In dit document staan alle begrippen met definitie op een rijtje. Zo kan je makkelijk de begrippen leren zonder dat je moet zoeken! De definities zijn letterlijk uit het boek overgenomen, dus je weet zeker dat je het goed leert.
Hoofdstuk 1:
Sociologie: Systematisch onderzoek van de menselijke maatschappij.
Sociologisch perspectief: Het algemene in het bijzondere zien.
Mondiaal of globaal perspectief: Het bestuderen van de wereld in zijn geheel en de plaats die onze
samenleving daarin neemt.
Hoge-inkomenslanden: Landen met de hoogste algemene levensstandaard.

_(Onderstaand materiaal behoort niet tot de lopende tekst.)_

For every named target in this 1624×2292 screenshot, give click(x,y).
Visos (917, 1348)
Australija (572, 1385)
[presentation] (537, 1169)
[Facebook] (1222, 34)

Middeninkomenslanden: Landen met een levensstandaard, die we als we de wereld in zijn geheel
bekijken, gemiddeld kunnen noemen.
Lage-inkomenslanden: Landen met een lage levensstandaard, waarvan de meeste inwoners arm
zijn.
Oorzaken rijkdom:
1. Het leven dat we leiden wordt gevormd door het land waarin we leven.
2. De contacten tussen samenlevingen zijn zeer sterk toegenomen.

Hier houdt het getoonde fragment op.